Fergie obviously likes to redecorate.

I think I'm in love....



No, I'm not buying it....now.

But when I do buy a new vehicle in a few years, I will be seriously considering this little baby. 25 mpg, between $21,000-23,000. I can haul things, and I can live in the darned thing when I'm on the road. No more tents, no more hotel rooms. Just pay for a camp site and throw open the doors. One-day trips would take no work at all (and one-day trips are really I can fit in with all these cats). The one question is, how it handles in the snow with studded snow tires on.

And I could do off-site adoptions out of it as well.

Wouldn't it be great as a hybrid? But then it would be $30,000. Dream on...

Post Note: "but what IS it" Nancy asks in comments. :) It's a Ford Transit Connect. Yes, I know, it's a Ford. :) And by the way, Ford? The reason I didn't link to your page for this vehicle is that your media on the landing page loads too damned slow. Give me a break, it's a work truck not a Mustang, you know?

Saturday, January 02, 2010

Emmi checks in!

There are lots of folks in the Emmi fan club. I don't normally do long-distance adoptions, but this one was "brokered" by Sara, the ultimate perfectionist, so I had to trust that when she said this was a perfect home, she meant it.

She meant it. Emmi has been in her new home one year now!







Sara and her beau have since moved to a new home in Montclair NJ that came complete with feral cats (at least one who is already eartipped). Her beau has an eclectic range of incredible talents, one of which is carpentry. So the ferals on her street now have (not one but) four of these wonderful cat shelters this winter.



Sara thinks perhaps one of these street kitties might be happy in her home with her current cat Gretel. Gretal is the poster kitty on the pink "special needs" search bar in the righthand column of my blog. So perhaps we'll be blogging a new rescued feral sometime soon?

Here is Emmi in her first home as a kitten. And here she is back living with me when her first and second home didn't work out. And here she is last Christmas in her new forever home!

Pooh and Piglet check in

Pooh and Piglet live in a huge brick house in....hmm, would it be Groton out there? Here is their kitten picture from back in January 2005. They were born IN a cage trap at the spay/neuter clinic at the Tompkins County SPCA, so they almost didn't make it into the world.
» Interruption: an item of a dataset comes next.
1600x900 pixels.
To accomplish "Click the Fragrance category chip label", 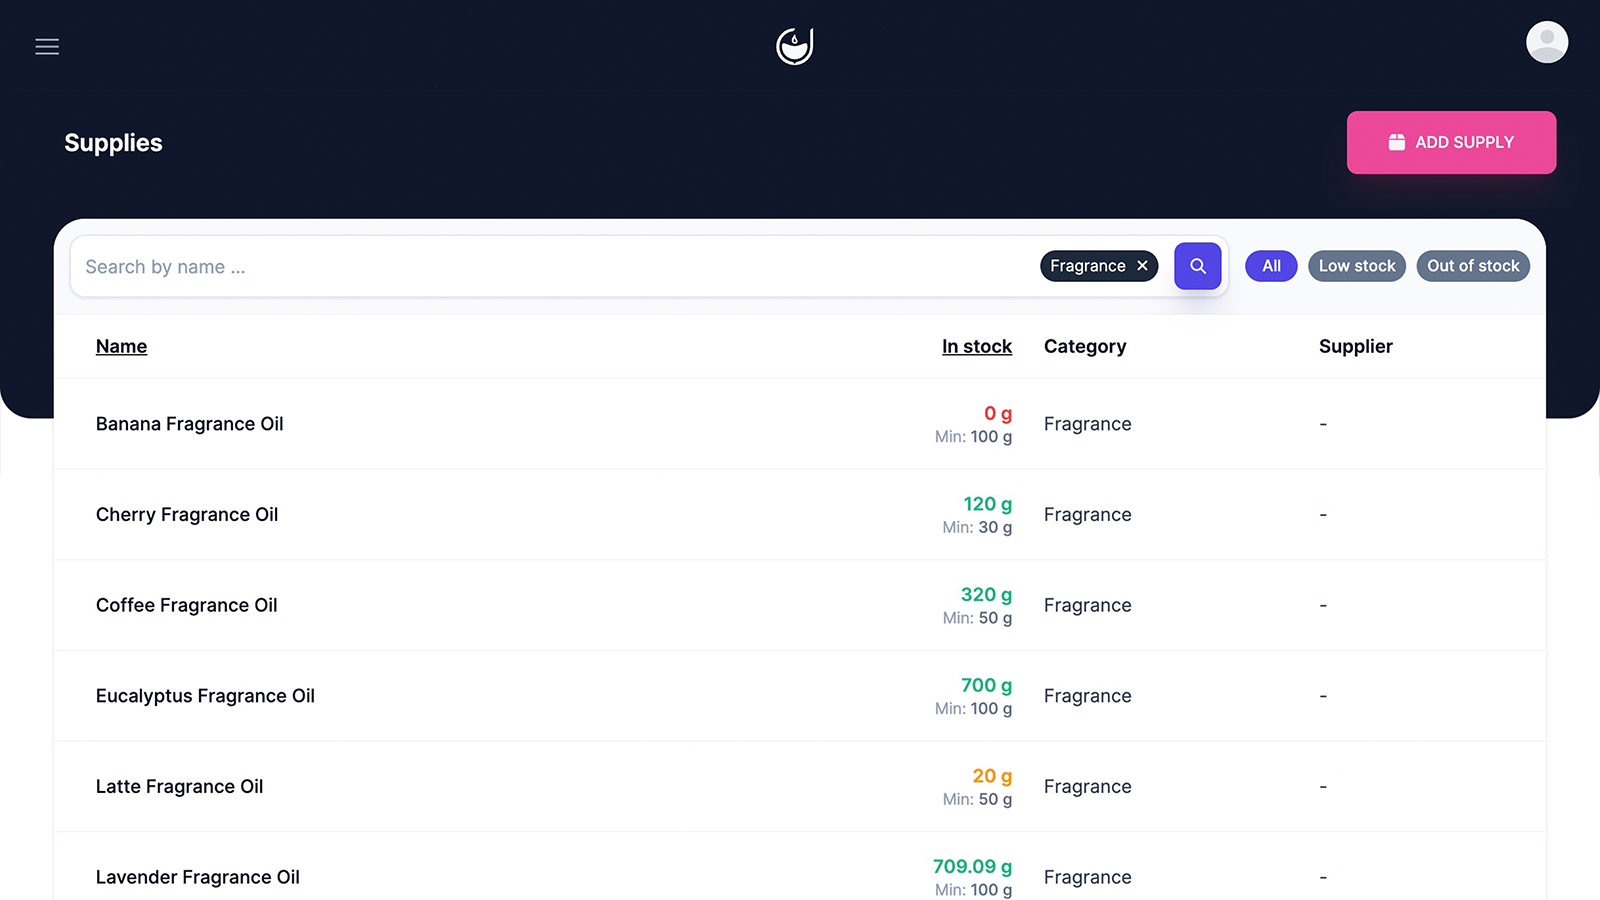I will click(x=1087, y=266).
They were ash gray kittens with black masks and paws as babies. I'd never seen such a thing before. To to top it off, their mother, who seemed to be doing fine at my place, one day killed two of the kittens in the litter. I took Pooh, Piglet, and tiny Eeyore out to bottle feed. Mom was spayed and returned to the horse stable where she lived. Little Eeyore turned out to have a heart and lung condition (yes, you can radiograph a 3.5 week old kitten)

So only Pooh and Piglet made it. As you can see, they are doing quite well!
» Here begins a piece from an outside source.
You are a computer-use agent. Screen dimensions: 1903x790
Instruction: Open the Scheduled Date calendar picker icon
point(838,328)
Beth came all the way down for the holiday party. Thanks, Beth, for the photos, and for all the love and security you've given them these five years!

(next up: Emmi pics!)

Friday, January 01, 2010

Ferdinand, now Foo Foo, checks in


And he's still the most handsome kitten on the block.
"Just wanted to drop you a note to wish you a Happy New Year and share a couple of photos I was able to capture the other day of Foo Foo resting in the sun. The older cats have grudgingly accepted his presence and he remains unflappable. He's a real lover with a purr that seems to only stop when he's asleep. He's as much of a clown as he is a sweetheart. He remains amazingly tolerant of Truman and his four year old ways. We couldn't have asked for a more fitting kitten for our family. Thanks again."

I have more photos rolling in. It's turning out to be a great New Year!